| COMPLETE THE FOLLOWING |
1 > Summarize the auction thread in two sentences.
2 > Which distinct usernames appear in the auction thread?
3 > Return the passage of the auction thread from "Yeah can't wait" to "5th and 6th.", copied word for word.

| SELECTION |

I see what you see...Good eye! I guess we won't know until the auction listing comes out.


----------



## Rust_Trader (Sep 27, 2011)

Aerocycle36 said:


> I see what you see...Good eye! I guess we won't know until the auction listing comes out.




Pictures are bad quality when taken from a video but on the video you can clearly see the unique double springs for the seat on that red bike, and the speedo gooseneck on the handlebars.


Yeah can't wait for thy catalog and hopefully they have online bidding.


----------



## Aerocycle36 (Sep 27, 2011)

I heard that there is going to be online bidding and also a 15 percent additional fee on a winning bid, I think they call that the buyer's premium... I don't know. It'll be November 3rd, 4th, 5th and 6th.


----------



## Aerocycle36 (Sep 27, 2011)

http://www.auctionsamerica.com/events/event.cfm?SaleCode=LH11   Here is the auction website... No info or photos yet.


----------



## chitown (Sep 27, 2011)

| DATASET RECORDS |
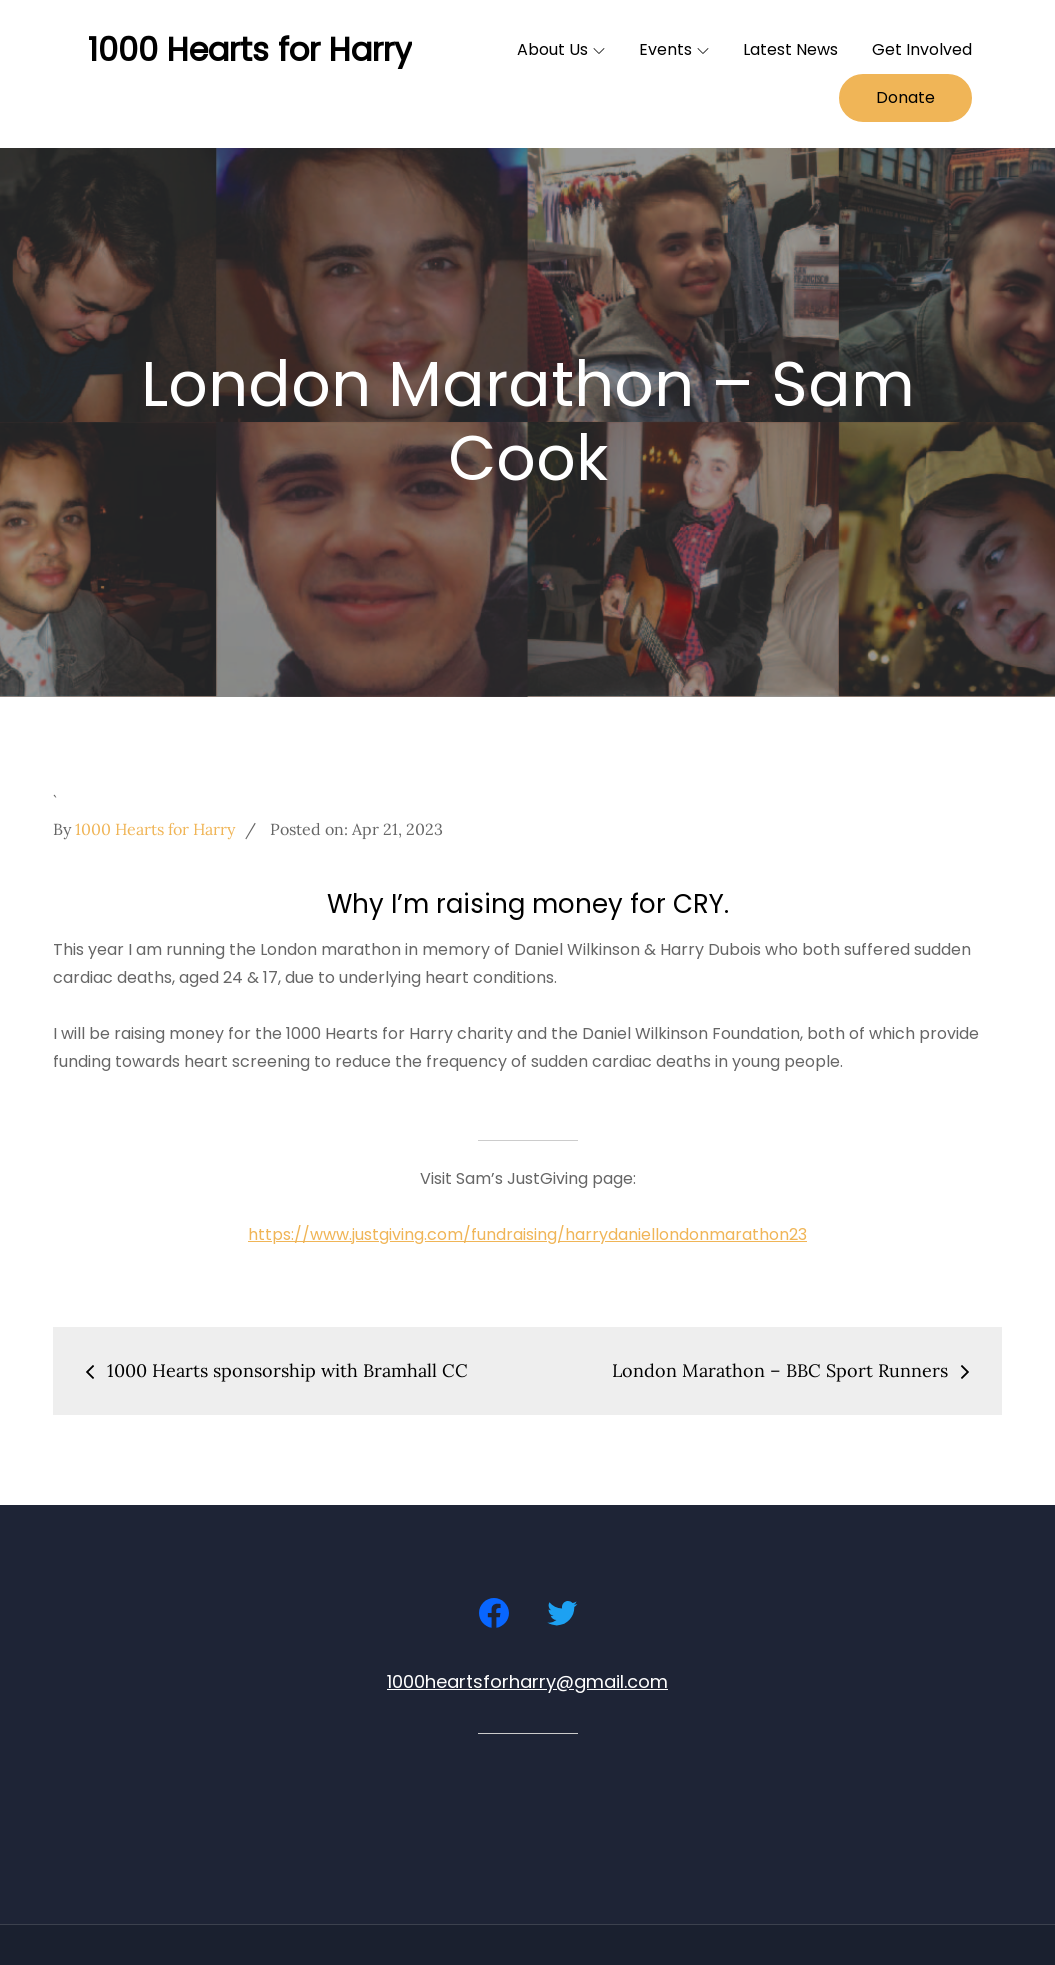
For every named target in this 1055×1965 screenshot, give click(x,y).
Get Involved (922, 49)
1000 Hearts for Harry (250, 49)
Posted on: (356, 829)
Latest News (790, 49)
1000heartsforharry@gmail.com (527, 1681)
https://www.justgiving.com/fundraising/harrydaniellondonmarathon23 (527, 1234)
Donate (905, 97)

--

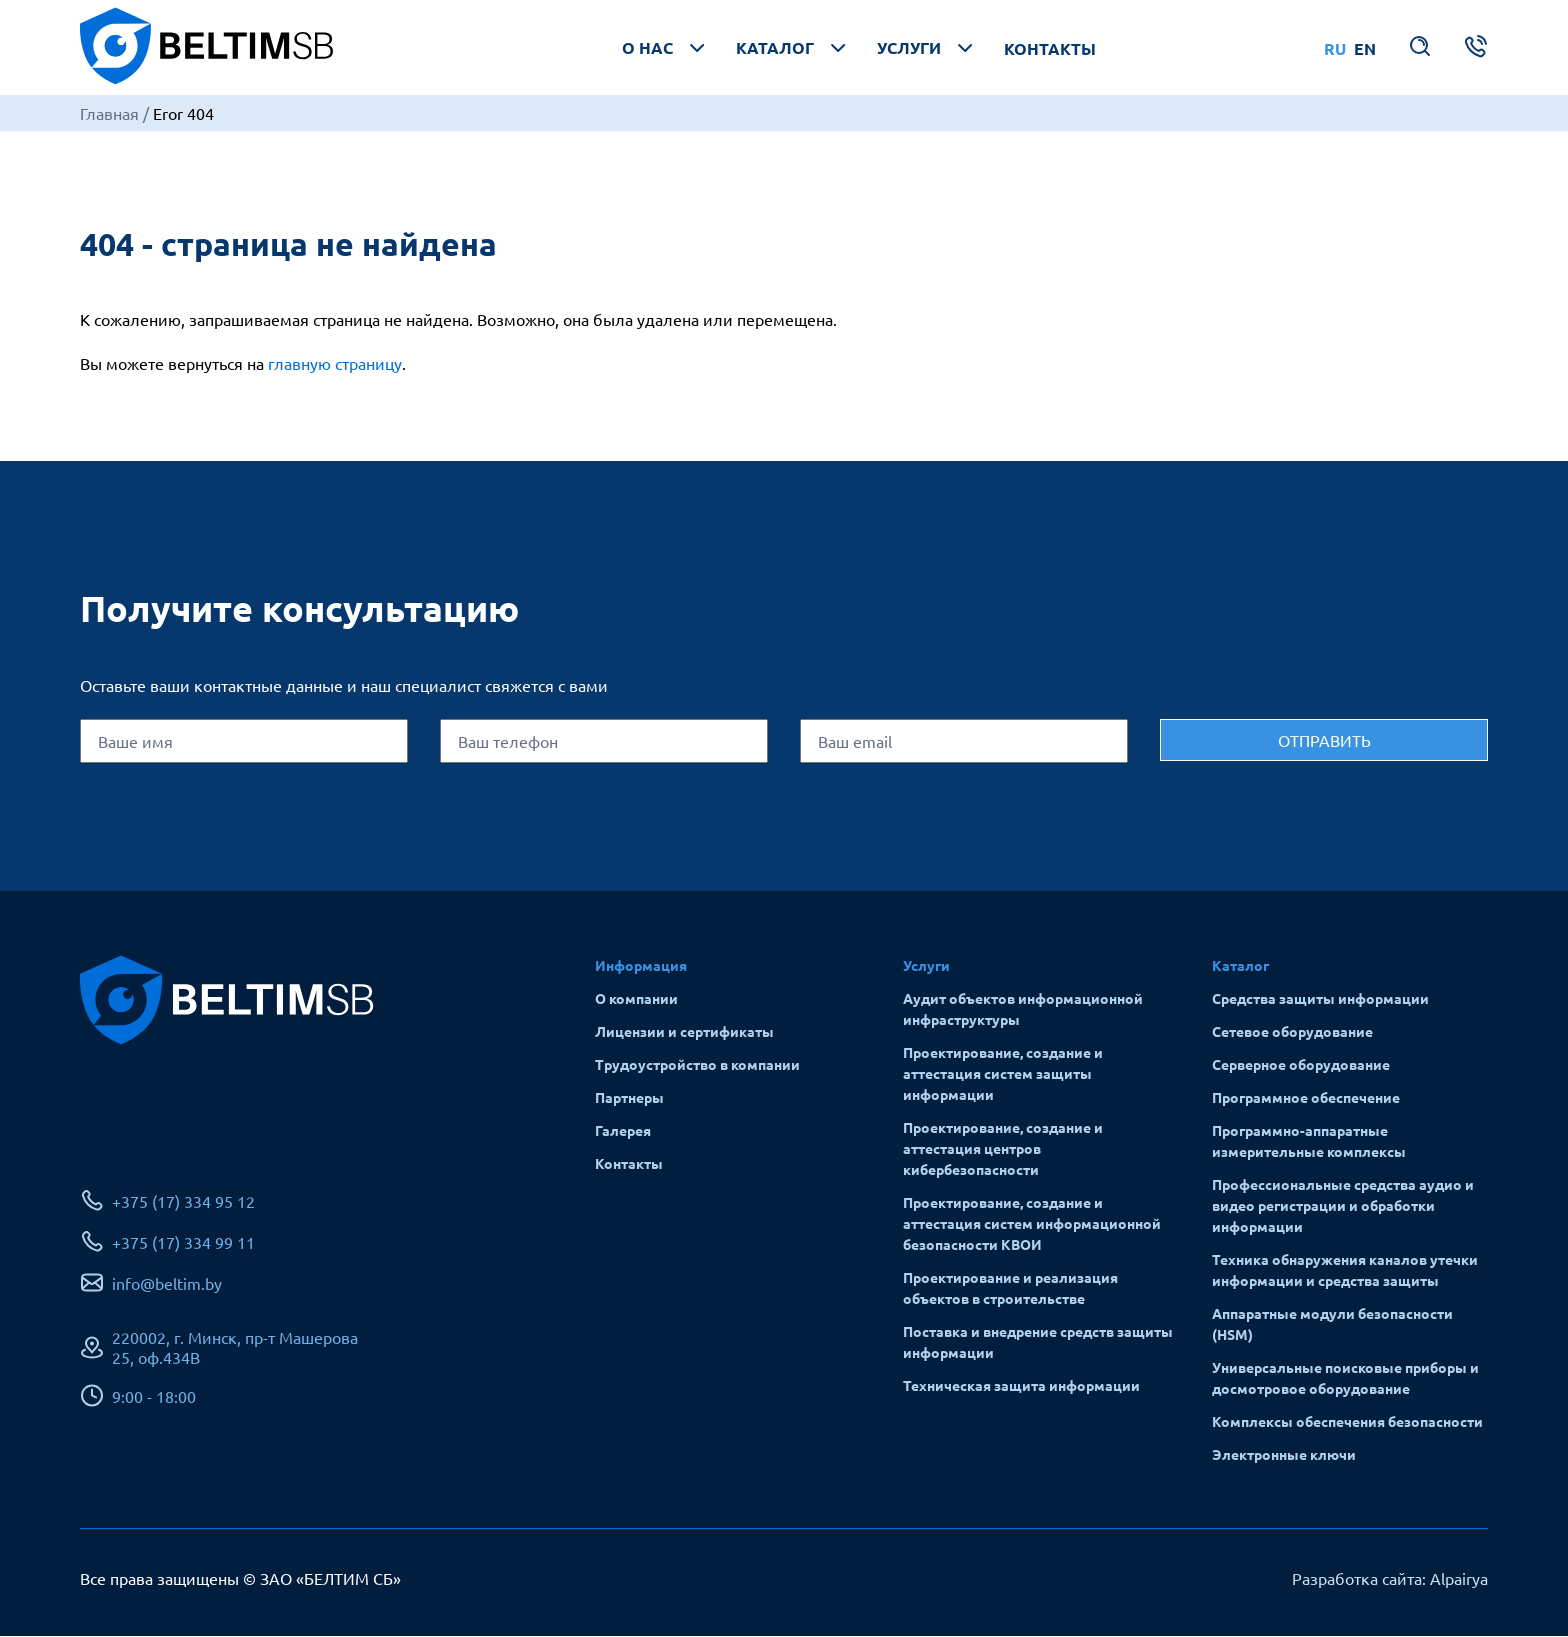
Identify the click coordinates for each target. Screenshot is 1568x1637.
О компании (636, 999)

==

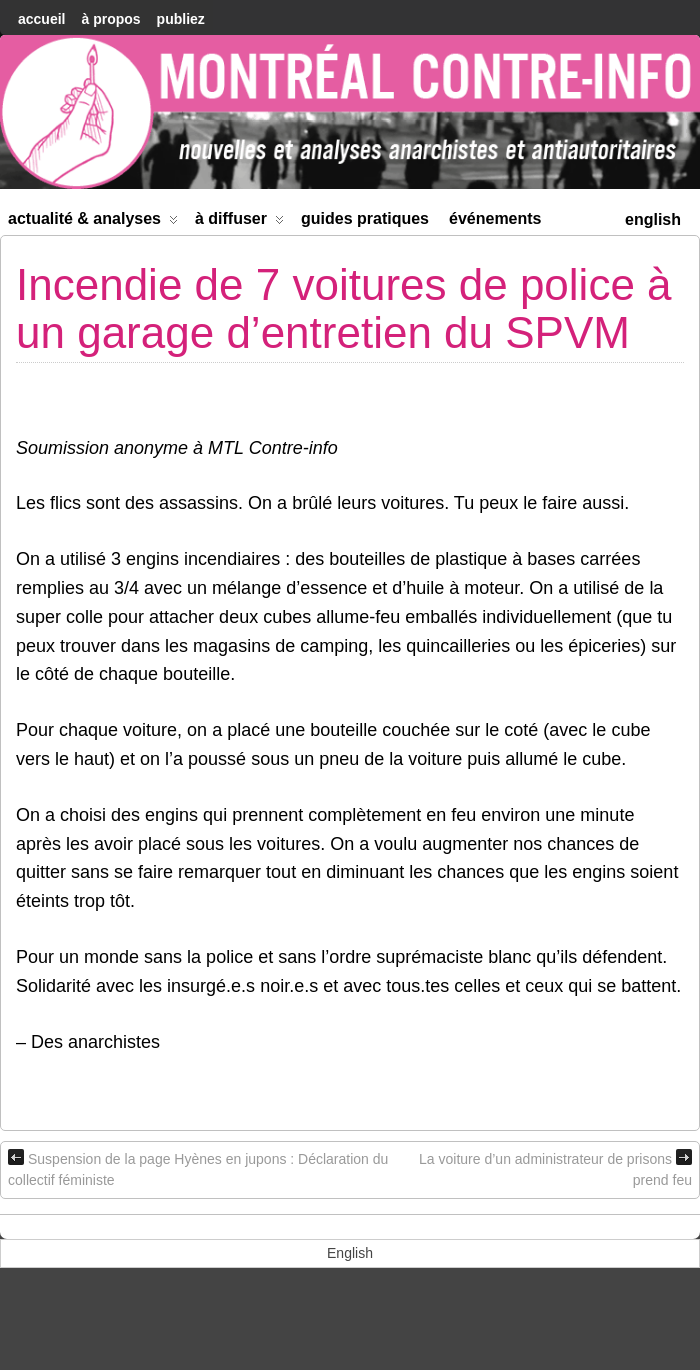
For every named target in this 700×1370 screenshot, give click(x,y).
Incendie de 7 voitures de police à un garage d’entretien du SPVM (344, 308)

| REPLIES |
1 > Forum members discuss a red bike seen in a video, pointing out its unique double seat springs and speedo gooseneck, and are eager for the auction catalog. Aerocycle36 has heard the auction will run November 3rd through 6th with online bidding and a 15 percent additional fee on winning bids, and posts the auction website, which has no info or photos yet.

2 >
Aerocycle36
Rust_Trader
chitown

3 >
Yeah can't wait for thy catalog and hopefully they have online bidding.


----------



## Aerocycle36 (Sep 27, 2011)

I heard that there is going to be online bidding and also a 15 percent additional fee on a winning bid, I think they call that the buyer's premium... I don't know. It'll be November 3rd, 4th, 5th and 6th.